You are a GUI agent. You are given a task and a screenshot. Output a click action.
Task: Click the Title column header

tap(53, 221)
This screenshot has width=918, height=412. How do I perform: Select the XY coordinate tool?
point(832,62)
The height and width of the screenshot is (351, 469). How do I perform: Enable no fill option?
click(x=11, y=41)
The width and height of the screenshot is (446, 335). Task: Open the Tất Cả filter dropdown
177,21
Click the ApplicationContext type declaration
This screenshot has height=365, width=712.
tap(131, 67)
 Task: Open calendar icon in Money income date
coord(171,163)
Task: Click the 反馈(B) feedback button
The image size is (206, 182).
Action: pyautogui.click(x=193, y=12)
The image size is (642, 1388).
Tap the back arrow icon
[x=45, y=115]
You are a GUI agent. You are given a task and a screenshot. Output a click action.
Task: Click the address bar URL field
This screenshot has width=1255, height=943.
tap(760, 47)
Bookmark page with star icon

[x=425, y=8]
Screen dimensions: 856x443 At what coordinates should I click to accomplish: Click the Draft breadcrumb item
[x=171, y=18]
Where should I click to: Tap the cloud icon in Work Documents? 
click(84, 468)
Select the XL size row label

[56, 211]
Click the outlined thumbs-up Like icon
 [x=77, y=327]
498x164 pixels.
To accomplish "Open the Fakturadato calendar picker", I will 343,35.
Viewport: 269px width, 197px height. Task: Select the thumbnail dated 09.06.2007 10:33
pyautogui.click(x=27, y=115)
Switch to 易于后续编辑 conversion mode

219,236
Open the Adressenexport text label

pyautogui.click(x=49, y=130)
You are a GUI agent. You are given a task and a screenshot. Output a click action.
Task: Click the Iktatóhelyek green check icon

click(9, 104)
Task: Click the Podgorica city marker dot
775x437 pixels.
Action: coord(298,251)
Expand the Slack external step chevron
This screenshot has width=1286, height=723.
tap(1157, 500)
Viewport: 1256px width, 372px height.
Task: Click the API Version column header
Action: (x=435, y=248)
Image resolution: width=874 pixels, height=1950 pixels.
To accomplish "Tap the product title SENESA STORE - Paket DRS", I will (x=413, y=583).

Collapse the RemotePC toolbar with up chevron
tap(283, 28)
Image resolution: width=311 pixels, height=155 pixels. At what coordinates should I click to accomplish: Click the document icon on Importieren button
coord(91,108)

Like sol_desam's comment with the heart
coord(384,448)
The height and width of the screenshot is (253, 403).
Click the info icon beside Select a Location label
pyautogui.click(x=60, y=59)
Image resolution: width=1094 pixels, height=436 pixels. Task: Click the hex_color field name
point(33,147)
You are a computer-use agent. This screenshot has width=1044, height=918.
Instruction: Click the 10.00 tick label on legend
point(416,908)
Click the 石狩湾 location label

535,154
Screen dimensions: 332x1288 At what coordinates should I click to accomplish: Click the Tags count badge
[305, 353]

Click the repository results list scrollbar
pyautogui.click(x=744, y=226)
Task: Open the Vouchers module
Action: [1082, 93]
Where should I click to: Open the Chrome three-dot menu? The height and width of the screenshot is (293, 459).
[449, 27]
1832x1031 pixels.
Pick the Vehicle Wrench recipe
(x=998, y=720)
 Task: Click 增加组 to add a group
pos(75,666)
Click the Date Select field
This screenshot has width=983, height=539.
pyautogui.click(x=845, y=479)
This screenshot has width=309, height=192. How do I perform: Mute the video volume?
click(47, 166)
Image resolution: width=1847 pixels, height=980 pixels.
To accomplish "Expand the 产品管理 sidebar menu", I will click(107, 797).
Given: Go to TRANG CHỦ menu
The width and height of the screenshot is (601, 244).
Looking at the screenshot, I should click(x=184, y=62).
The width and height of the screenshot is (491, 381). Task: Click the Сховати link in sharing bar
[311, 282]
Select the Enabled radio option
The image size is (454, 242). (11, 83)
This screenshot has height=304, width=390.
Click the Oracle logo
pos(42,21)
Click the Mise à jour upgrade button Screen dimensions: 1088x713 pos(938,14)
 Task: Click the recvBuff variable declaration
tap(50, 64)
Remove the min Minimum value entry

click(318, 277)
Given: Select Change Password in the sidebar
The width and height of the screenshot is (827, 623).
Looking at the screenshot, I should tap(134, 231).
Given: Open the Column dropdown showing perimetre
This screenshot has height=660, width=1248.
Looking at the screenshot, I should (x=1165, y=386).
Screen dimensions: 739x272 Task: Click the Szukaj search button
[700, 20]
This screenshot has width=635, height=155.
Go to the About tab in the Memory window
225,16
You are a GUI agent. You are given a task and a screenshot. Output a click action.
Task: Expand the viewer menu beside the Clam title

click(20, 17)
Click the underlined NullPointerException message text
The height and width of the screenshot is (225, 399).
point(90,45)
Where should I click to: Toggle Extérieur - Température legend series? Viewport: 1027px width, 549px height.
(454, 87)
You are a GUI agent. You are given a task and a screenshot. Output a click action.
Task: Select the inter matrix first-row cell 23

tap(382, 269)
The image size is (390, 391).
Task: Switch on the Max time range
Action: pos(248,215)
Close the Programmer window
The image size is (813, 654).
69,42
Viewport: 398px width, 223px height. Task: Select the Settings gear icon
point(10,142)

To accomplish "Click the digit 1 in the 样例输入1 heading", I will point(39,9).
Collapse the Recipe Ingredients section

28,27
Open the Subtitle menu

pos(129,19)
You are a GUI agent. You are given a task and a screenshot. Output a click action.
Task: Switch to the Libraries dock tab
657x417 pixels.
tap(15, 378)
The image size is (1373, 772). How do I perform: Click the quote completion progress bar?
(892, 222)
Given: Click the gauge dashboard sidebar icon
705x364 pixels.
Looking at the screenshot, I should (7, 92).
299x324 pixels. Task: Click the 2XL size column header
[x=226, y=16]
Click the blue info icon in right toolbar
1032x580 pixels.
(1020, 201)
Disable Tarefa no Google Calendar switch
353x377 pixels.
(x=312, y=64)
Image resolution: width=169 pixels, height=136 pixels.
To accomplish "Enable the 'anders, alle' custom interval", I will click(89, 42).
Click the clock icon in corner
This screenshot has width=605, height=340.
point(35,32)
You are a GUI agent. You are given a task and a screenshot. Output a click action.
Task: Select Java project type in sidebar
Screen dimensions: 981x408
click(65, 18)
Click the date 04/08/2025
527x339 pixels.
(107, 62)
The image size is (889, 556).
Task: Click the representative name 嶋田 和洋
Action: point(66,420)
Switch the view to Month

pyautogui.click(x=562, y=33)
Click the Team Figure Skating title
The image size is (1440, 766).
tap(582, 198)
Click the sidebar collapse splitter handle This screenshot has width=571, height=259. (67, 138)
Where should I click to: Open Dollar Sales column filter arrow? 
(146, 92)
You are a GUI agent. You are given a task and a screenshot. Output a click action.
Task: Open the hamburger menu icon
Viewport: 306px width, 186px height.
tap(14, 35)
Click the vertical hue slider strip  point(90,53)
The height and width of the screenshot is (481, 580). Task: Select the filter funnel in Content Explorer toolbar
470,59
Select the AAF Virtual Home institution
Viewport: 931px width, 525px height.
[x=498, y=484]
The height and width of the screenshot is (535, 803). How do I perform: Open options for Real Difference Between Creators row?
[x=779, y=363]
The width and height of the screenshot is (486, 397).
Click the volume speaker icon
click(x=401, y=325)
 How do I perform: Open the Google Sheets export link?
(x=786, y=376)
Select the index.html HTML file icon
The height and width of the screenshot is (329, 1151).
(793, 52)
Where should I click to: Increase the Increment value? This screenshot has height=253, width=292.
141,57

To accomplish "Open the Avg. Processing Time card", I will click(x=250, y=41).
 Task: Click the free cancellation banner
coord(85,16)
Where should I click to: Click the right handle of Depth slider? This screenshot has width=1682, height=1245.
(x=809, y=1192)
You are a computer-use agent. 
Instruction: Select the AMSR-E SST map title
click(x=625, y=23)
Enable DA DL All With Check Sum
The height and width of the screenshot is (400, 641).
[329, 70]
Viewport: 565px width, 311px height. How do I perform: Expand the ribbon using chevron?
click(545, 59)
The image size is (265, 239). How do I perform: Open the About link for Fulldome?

§

Problem details: Across the data, how many lines contain the string "computer"? Only the number is wanted.

Result: 2